Why Are Parents Buying Their Girls the Gift of Surgery?

This story originally aired June 24, 2005.

Lulu Diaz was excited to show her friends the high school graduation present she got from her parents -- her new breasts.

At Lulu's high school and at the beauty school she attended on New York's Long Island, she said the talk among her friends is about how they look, and getting breast implants. Some of Lulu's friends have gotten them.

"It just made me want to get them done right there. And then when I graduated, my parents were like, all right, congratulations, you got a boob job."

When she was 18, her parents had bought her a Jaguar for graduation. She didn't want a car. They told her: "OK, you can trade it in for new breasts." She did.

When "20/20" met Lulu's friend Jennifer O'Brien, she was self-conscious about having smaller breasts. It showed in her body language. She covered up her breasts and padded her bra.

Jennifer envied Lulu's new look. "Look how much confidence she has. Like, look at my shirt and look at her shirt, like, you know," she said.

Jennifer thought she could get Lulu's confidence by getting breast implants herself. So, she did. Six months later, Jennifer said her new breasts have changed her personality.

"I am a loving and caring person, and I'm outgoing, but the way I used to dress and my body language didn't say that. And now it does," she said. "I feel like a different person. I have so much confidence, I like, do and say as I want, like, I don't hold anything back anymore."

Who paid for Jennifer's new look? Her parents.

"This is a gift of love from us, and we see a difference in her," Jennifer's mom, Doreen O'Brien, said.

The gift of breast implants costs about $7,000. "But I don't think you can put really a price on your child's happiness," she said.

Nineteen-year-old Catherine Houtrids wanted implants too. She was about to have the implant surgery when I interviewed her.

"I'm nervous of the pain afterward, just like any human, I think, would be. But I'm more excited, you know? Like I said, it's something that I've wanted and today I get to go have it," she said.

I don't get it. Maybe Catherine has a body image problem? I told her she looks fine.

"If I didn't get them and I was in the circumstances where I can't afford them or it just wasn't possible, I would be fine with my body," she said.

But Catherine could afford it because it was her parents writing the check.

Catherine's mom wanted Catherine to be happy. "I think she looks fine the way she is but it's not my choice and ... if it makes her happy, I'm happy for her," she said.

Catherine's parents also wanted to give her a car, but Catherine preferred the breast implants.

Of course, cars can be dangerous. But so can breast enhancement surgery. The Food and Drug Administration lists 25 complications, including pain, inflammation, calcification, chest wall deformity, toxic shock syndrome, wrinkling and scarring. Most patients later have to have second or even third operations because the implants do things like move or break open. The surgery can later interfere with mammography, increasing the chance that a tumor will go undetected. And women who have the surgery are less likely to have enough milk for breast-feeding.

The FDA says about 40 percent of augmentation patients have at least one serious complication within three years.

Data under study.
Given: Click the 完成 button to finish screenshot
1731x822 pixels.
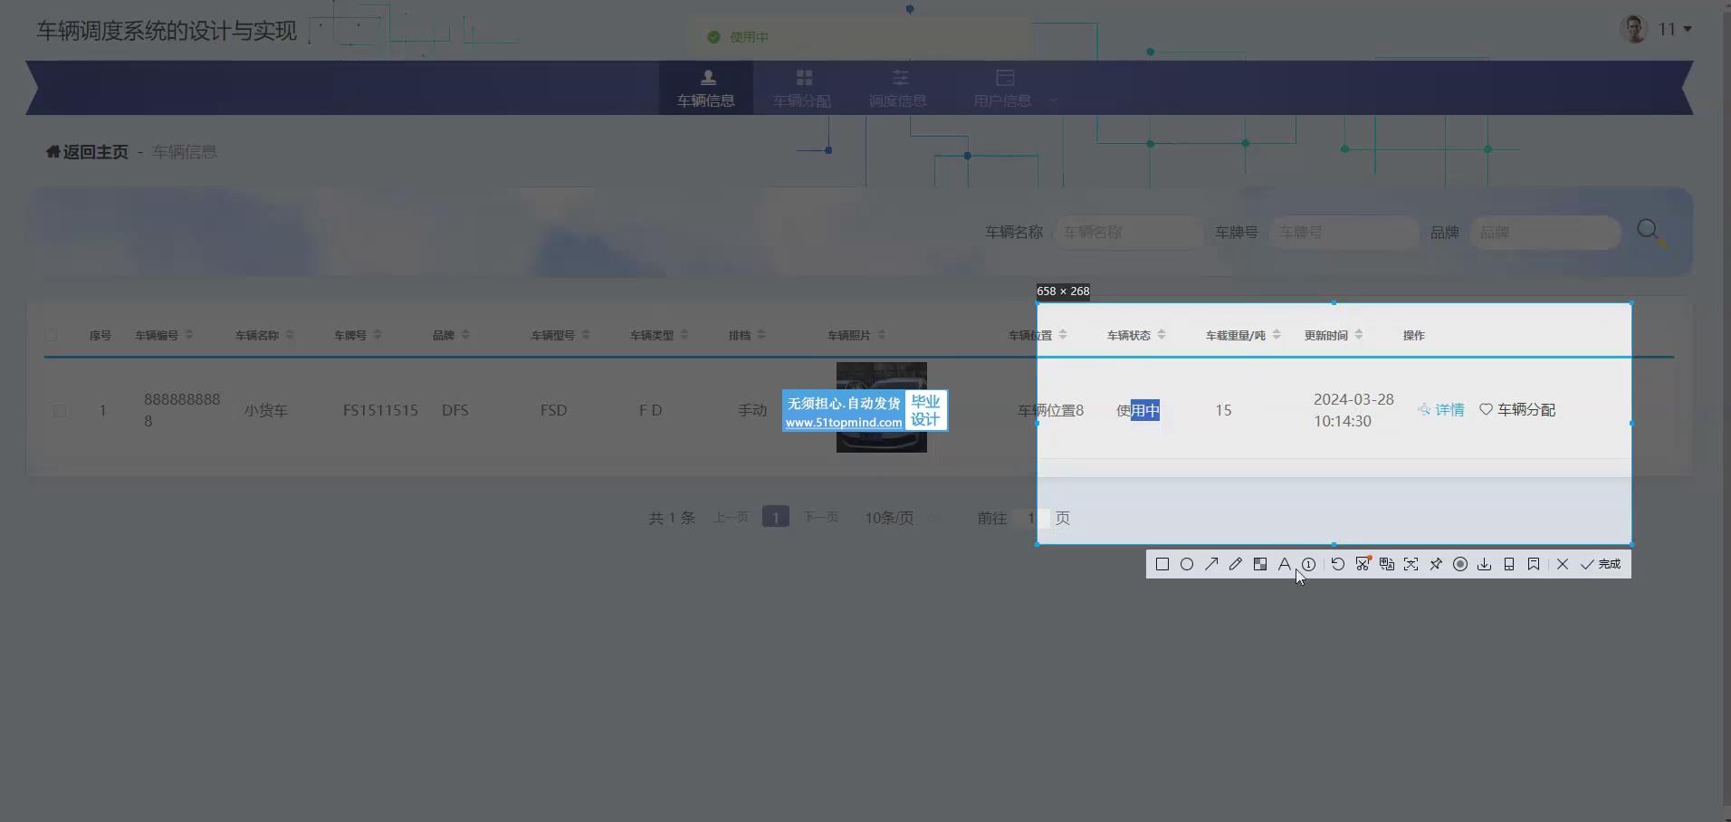Looking at the screenshot, I should (x=1601, y=564).
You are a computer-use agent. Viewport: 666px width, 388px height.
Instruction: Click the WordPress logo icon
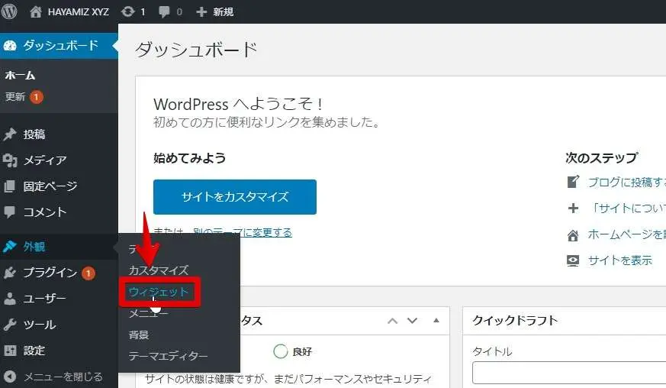point(10,11)
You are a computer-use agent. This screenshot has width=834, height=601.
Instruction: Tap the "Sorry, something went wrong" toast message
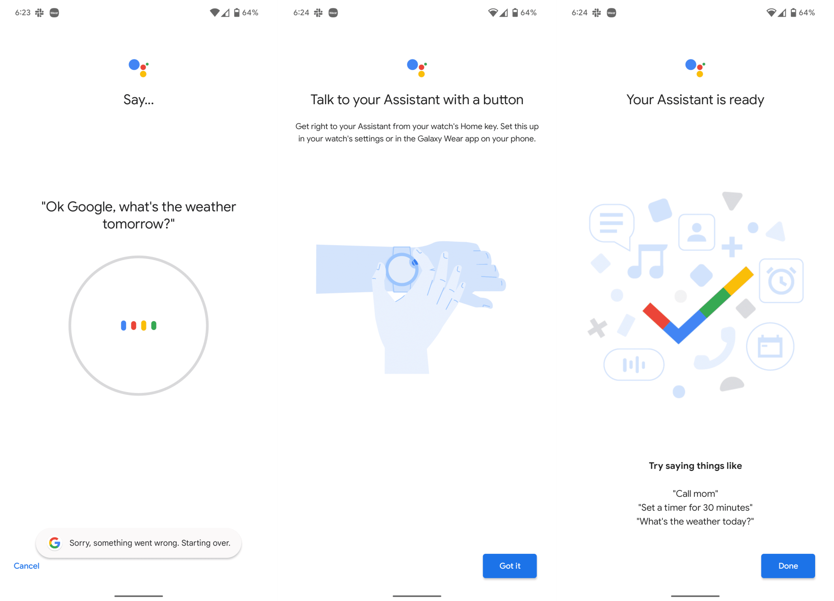139,543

Exercise.
Transcribe the part of the breast implants article starting with "Catherine's mom wanted" and going on through "milk for breast-feeding.". The items have nothing to do with what comes next.

Written response.
Catherine's mom wanted Catherine to be happy. "I think she looks fine the way she is but it's not my choice and ... if it makes her happy, I'm happy for her," she said.

Catherine's parents also wanted to give her a car, but Catherine preferred the breast implants.

Of course, cars can be dangerous. But so can breast enhancement surgery. The Food and Drug Administration lists 25 complications, including pain, inflammation, calcification, chest wall deformity, toxic shock syndrome, wrinkling and scarring. Most patients later have to have second or even third operations because the implants do things like move or break open. The surgery can later interfere with mammography, increasing the chance that a tumor will go undetected. And women who have the surgery are less likely to have enough milk for breast-feeding.